This is the reason I’ve named this growing collection of paintings that all basically follow my own set of rules of engagement Circular Thinking. The connotation is negative but hear me out.

Asking ourselves existential questions while we create is infuriating (Shut the hell up, Inner Critic) but it’s also part of a process that can guide us to where we want to land. I would like to be settled with the obvious reason that it’s my route into flow, or actual, real fun. (The “so fun” episode of the We Can Do Hard Things podcast here was recommended to me by my sister.) And they do get me there: into the flow of playing with colours and opacities, of focusing on one stitch at a time, watching how each layer of paint or stitching changes perception.

But I can’t settle with just what’s in it for me. Making is my way of connecting with the world. Much of my work is collaborative, so those involved naturally have a stake in the final projects. Often that’s in the gathering of abject materials, or the actual simple hand-working methods that bring folks together. So it’s easy to see the ‘why’ in these crafted objects and fields; beyond their own resonance they stand as an archive of the social interaction, an artifact of the engagement with materials.

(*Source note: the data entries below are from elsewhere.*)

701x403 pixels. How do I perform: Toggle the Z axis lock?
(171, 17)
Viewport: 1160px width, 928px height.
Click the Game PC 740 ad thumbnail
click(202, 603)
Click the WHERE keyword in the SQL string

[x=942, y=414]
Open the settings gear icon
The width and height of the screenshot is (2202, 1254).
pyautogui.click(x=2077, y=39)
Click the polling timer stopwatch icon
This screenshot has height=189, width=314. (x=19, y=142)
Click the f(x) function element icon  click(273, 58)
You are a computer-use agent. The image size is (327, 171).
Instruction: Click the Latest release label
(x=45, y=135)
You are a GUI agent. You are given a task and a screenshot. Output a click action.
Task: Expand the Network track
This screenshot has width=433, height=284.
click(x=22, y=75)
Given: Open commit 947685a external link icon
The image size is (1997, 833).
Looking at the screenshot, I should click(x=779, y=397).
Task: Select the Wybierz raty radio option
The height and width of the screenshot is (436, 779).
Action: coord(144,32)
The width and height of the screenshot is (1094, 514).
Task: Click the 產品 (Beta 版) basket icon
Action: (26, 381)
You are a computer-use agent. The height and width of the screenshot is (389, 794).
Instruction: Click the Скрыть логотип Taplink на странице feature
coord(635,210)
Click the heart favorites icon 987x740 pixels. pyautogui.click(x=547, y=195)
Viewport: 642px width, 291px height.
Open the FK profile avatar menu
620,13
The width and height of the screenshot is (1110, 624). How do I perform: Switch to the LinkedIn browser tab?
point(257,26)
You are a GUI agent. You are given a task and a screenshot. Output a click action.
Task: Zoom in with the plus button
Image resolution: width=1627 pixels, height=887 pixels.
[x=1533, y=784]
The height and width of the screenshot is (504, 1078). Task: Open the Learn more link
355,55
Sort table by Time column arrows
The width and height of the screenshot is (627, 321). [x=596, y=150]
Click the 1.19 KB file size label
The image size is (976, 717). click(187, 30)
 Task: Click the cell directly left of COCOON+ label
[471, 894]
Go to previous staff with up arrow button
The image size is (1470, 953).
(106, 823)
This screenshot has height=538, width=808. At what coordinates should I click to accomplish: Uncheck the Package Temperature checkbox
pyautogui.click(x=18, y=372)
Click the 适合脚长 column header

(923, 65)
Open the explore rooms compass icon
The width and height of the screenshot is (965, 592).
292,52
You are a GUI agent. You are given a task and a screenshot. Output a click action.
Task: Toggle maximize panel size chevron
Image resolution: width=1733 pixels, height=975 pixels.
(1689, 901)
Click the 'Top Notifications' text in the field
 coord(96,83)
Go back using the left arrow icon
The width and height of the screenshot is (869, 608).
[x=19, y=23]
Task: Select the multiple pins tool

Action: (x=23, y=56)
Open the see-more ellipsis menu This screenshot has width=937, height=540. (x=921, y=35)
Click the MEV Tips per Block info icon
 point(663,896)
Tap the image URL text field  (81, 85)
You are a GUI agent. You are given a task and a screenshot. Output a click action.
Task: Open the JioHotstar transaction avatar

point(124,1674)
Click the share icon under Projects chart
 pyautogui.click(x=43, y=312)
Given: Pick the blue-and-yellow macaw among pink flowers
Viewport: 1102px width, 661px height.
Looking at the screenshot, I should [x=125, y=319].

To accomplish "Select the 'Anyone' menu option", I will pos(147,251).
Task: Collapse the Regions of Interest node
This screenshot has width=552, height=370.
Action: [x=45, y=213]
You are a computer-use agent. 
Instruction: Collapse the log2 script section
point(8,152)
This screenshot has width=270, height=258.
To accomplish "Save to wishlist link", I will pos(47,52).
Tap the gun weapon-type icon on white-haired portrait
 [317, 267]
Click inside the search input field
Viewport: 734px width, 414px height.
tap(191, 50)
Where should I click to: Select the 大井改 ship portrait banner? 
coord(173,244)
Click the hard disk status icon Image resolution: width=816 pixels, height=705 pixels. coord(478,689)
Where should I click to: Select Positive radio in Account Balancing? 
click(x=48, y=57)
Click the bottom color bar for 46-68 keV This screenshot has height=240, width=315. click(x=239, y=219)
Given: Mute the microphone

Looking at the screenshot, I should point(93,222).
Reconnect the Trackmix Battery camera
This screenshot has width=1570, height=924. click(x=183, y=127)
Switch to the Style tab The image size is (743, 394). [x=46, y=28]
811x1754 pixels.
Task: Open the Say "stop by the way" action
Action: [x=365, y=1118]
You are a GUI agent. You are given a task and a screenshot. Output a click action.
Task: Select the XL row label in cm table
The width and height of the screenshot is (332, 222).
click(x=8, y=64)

The Circular Thinking series has none of that. Each painting is a singular, intimate effort. It does not reveal any agency embedded in unwanted/useless materials and objects. So in the making, despite the flow part, I feel a whisper of guilt and shame that many women of a certain age might also hear when not doing for others: selfish, self-indulgent, self-absorbed.

There is definitely something in the ‘self’ there that is the driving force in these improvisational, unpredictable and unsettling paintings: self-care. I ache for solid, reliable ground in these perilous times so I start with a grid, like the criss-cross of rebar that sets the concrete footings in every new tower crowding the Vancouver skyline, or a typical nine-patch quilt block. Nine eight-inch-diameter circles in a 24" x 24" "block" anchor to that grid and then I’m off, free of all straight lines, off-setting those circles by half in paint, offsetting again with more layers of colour in paint or thread until I arrive at an attractive/distractive done-ness. It is an improvisational process of revealing and concealing (repeat!) petal-like sections of circles, creating unsettling, kaleidoscopic fields. It is the kind of all-consuming process that reduces hours to minutes, that absorbs all attention, a safe space away from the visual onslaught of social media, yet reflective of our ‘everything is awesome’ screen-field of vision.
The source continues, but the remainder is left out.